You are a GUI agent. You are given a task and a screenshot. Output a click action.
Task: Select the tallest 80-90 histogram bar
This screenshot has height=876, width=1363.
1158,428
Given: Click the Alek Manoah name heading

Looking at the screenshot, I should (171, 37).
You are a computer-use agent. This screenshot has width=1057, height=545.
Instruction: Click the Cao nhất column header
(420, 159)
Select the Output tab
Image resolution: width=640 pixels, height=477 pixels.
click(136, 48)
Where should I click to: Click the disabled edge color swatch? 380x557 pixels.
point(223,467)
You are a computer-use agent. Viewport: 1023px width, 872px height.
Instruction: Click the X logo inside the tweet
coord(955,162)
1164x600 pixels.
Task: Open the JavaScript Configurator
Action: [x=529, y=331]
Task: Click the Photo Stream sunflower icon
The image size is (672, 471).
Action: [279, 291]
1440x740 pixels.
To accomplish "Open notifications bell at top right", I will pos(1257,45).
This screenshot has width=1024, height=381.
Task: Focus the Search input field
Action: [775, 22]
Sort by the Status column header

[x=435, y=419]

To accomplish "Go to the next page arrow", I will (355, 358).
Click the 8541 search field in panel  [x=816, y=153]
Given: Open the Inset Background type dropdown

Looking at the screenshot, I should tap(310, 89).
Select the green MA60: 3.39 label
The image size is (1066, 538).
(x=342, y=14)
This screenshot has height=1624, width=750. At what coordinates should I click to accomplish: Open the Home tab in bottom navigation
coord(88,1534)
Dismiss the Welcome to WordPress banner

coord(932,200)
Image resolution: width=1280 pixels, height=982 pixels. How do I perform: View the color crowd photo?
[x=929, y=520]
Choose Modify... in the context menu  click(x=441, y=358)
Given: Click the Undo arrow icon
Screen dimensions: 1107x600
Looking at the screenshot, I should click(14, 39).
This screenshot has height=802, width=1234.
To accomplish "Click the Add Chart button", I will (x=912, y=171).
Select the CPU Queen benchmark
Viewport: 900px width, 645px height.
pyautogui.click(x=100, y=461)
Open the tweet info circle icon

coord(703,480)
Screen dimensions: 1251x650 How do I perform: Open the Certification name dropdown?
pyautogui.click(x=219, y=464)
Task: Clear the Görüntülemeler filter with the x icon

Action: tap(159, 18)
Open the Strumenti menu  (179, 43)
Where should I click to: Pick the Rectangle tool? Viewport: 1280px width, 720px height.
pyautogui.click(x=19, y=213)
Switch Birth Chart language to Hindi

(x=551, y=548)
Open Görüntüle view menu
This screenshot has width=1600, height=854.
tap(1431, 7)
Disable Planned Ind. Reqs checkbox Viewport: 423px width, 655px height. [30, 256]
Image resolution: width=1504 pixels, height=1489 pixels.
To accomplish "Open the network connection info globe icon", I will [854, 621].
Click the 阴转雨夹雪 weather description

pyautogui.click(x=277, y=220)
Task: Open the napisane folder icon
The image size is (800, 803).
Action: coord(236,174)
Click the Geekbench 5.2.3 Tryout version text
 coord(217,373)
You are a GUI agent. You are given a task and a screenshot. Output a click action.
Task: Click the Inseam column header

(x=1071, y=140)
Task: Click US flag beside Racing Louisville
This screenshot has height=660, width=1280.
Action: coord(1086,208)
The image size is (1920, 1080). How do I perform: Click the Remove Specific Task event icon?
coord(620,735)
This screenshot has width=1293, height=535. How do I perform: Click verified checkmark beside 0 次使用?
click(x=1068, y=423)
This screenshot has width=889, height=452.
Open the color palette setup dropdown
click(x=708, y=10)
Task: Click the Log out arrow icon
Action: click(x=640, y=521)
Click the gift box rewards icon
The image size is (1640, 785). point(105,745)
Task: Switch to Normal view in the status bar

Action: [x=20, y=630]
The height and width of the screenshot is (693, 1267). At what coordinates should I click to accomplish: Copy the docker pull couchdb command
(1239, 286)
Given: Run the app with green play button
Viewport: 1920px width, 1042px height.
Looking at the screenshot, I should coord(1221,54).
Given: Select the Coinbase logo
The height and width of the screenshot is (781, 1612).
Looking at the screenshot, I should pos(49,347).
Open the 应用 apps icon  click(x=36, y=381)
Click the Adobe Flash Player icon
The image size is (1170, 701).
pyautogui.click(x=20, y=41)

■ ■ ■ ■ ■ ■ ■

## Aim of the task
Taking the entries above, write out exactly each line from the one holding "Given: Open the" to the one holding "Open the Strumenti", both included, and stop there.

## Written response
Given: Open the Inset Background type dropdown

Looking at the screenshot, I should tap(310, 89).
Select the green MA60: 3.39 label
The image size is (1066, 538).
(x=342, y=14)
This screenshot has height=1624, width=750. At what coordinates should I click to accomplish: Open the Home tab in bottom navigation
coord(88,1534)
Dismiss the Welcome to WordPress banner

coord(932,200)
Image resolution: width=1280 pixels, height=982 pixels. How do I perform: View the color crowd photo?
[x=929, y=520]
Choose Modify... in the context menu  click(x=441, y=358)
Given: Click the Undo arrow icon
Screen dimensions: 1107x600
Looking at the screenshot, I should click(14, 39).
This screenshot has height=802, width=1234.
To accomplish "Click the Add Chart button", I will (x=912, y=171).
Select the CPU Queen benchmark
Viewport: 900px width, 645px height.
pyautogui.click(x=100, y=461)
Open the tweet info circle icon

coord(703,480)
Screen dimensions: 1251x650 How do I perform: Open the Certification name dropdown?
pyautogui.click(x=219, y=464)
Task: Clear the Görüntülemeler filter with the x icon

Action: tap(159, 18)
Open the Strumenti menu  (179, 43)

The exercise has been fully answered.